Erros de pronúncia são comuns e imagino que existam em qualquer língua. Por um motivo ou outro (escolaridade, região de origem, meio profissional ou outros tantos), sempre hão de existir aqueles que pronunciam algumas palavras de maneira diferente do que está prescrito e registrado na gramática. No entanto, devo confessar que ouvir imbigo, degote, impricância e pranilha é puxado para mim.
Mas os erros linguísticos (erros de português, neste nosso caso) já foram e vêm sendo estudados à exaustão. De certa forma, parece que “perderam a graça”, porque quem usa as palavras de um jeito diferente da prescrição não entende – e muitas vezes nem sabe – por que erra, assim como os que falam corretamente o fazem de forma natural, nem percebem que estão acertando naquilo que muitos erram.
Mesmo assim, há alguns casos curiosos. Percebo que, com frequência, a forma errada é mais difícil que a correta, o que significa que errar não implica necessariamente um mero caso de simplificar uma palavra. Dona Justa, a avó de uma amiga, dizia sempre que era devota do anjo Grabriel, e a forma errada parecia mais um proposital trava-línguas que um erro bobo e corriqueiro.
Para mim, assim são também os casos de pronunciar estrupo, iorgute, largatixa. O erro me parece difícil, dá muito mais trabalho que pronunciar a palavra da forma prescrita. Tanto é assim que o nome desse curioso fenômeno que faz um som de uma palavra aparecer em outro lugar é um termo grande, proparoxítono e bem estranho: metátese.
Mas o que tem capturado mais a minha atenção neste momento são certas palavras que parecem ter uma “existência parasitária”: no uso real e cotidiano da língua, ficaram restritas a existir apenas quando atreladas a outras, em geral dentro de uma expressão idiomática. Bem, se não concorda comigo, minha tese pode ir para as cucuias; a partir daqui, nem precisa mais me dar trela.
Cucuias? Onde será que fica isso? É um lugar? Um tipo de cuia de formato redondo, pequeno e rugoso? E antes que alguém saia a procurar no dicionário e acabe encontrando que trela é uma “correia de couro, cordel ou metal” ou que significa também atenção, isso não importa. Ninguém usa trela fora desta expressão, “dar trela”. Ou por acaso você já ficou “prestando trela” nas pessoas? Já viu alguém tomar remédio porque tem “déficit de trela”?
Beça é mais uma palavrinha que causa confusão à beça, e ninguém consegue precisar muito bem sua verdadeira origem. O mais provável e aceito, deixando de lado as muitas anedotas que se contam a respeito, é que seja uma cópia lusófona de a verse do francês, teoria bastante plausível pela perfeita coincidência no sentido e pela cultura letrada do começo do séc. XX, quando beça foi registrada pela primeira vez, ser maciçamente francófila. Porém minha ideia é a de que beça é outra parasita, só existe na expressão “à beça”. Ou você já comeu uma beça? Já tocou uma beça? De que cor é a beça que você viu? Ou será um beça, pouco provável porém análogo a um carateca?

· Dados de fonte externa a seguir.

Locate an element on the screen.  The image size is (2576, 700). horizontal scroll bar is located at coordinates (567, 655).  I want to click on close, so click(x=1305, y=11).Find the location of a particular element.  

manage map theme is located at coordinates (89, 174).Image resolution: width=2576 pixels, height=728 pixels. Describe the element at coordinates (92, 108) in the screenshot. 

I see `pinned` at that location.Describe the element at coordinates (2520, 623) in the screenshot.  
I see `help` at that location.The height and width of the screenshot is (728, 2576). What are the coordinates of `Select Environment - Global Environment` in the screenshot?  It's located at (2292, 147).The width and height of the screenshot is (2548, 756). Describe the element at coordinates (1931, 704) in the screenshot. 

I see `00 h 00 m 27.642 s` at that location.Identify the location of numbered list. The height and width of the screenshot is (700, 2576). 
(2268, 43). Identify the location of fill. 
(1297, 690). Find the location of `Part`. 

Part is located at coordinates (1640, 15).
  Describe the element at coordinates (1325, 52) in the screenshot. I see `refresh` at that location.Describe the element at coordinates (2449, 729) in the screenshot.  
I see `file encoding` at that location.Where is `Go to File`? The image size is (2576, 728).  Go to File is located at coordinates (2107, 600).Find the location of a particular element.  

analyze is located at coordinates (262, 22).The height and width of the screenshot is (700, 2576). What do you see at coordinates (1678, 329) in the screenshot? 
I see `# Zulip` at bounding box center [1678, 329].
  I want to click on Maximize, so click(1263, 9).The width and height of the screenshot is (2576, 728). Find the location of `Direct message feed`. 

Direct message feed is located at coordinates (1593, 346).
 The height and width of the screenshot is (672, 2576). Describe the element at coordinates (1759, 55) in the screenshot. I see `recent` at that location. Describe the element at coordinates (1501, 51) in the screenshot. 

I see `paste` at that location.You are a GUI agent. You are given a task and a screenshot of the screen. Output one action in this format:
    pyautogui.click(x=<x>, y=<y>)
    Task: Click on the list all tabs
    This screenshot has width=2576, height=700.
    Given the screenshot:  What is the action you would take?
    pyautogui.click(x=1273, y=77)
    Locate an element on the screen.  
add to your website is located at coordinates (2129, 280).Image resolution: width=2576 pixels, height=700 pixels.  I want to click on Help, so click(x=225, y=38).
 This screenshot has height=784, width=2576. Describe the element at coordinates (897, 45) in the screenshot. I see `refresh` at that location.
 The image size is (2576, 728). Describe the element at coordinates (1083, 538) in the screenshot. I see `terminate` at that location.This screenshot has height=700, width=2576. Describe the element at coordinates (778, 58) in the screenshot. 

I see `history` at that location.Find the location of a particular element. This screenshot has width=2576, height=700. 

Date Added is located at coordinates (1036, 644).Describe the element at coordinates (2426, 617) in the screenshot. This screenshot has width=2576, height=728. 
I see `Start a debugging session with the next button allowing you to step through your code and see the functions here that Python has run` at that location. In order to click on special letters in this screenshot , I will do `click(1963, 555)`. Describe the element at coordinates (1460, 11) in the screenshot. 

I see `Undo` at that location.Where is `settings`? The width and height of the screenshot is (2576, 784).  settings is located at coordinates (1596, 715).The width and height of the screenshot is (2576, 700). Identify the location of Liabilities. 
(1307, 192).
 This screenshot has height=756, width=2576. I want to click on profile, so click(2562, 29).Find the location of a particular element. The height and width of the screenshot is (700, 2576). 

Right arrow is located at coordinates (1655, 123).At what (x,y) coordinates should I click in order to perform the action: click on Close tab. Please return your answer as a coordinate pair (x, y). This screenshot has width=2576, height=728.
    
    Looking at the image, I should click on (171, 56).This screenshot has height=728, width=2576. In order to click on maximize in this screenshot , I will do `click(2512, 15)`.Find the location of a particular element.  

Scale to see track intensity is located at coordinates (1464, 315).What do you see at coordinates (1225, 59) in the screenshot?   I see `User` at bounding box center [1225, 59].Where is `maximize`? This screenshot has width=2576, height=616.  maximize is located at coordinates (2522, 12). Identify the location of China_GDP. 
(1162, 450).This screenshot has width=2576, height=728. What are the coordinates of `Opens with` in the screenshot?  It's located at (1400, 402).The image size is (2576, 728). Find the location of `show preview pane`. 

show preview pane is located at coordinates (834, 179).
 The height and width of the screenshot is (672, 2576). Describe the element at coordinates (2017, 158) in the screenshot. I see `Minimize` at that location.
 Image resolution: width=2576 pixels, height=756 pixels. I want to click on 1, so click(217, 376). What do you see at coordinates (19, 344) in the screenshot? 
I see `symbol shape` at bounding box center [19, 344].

Gume, que não deve ser confundida com cume, dá nome à parte cortante de uma lâmina, o lado mais afiado de um instrumento de corte. É tão específica, nomeia algo tão exato que também ficou enclausurada na expressão que usamos frente a uma situação dúbia: “é uma faca de dois gumes” – e não “de dois legumes”, como dizem muitos.
Outra palavra interessante é pinoia. Embora os dicionários registrem para ela acepções como “mulher que se veste com exagero”, “mulher leviana” e “bom negócio, pechincha”, nunca ouvi nem usei pinoia com esses sentidos. Só conheço a pinoia da expressão que usamos para negar algo com veemência: Vai fazer o que eu pedi? – Uma pinoia!
A única novidade para a coitada pinoia foi ter perdido o acento gráfico, mas não lhe fizeram nenhuma deferência exclusiva, já que todas as paroxítonas com ditongos abertos, como ideia, heroico, europeia e jiboia o perderam. Seria muito mais fácil se os gramáticos dissessem simplesmente que o acento das paroxítonas que tinham como função marcar apenas a abertura da vogal é que caiu. Sem acento, a sílaba tônica dessas palavras continua no mesmo lugar – e é por isso que não dá para tirar o acento de outras paroxítonas como secretária, por exemplo, que deixaria de ser profissão e viraria lugar. Mas essa complicação toda já é outra história – ou estória, anglicismo de que gosto bastante.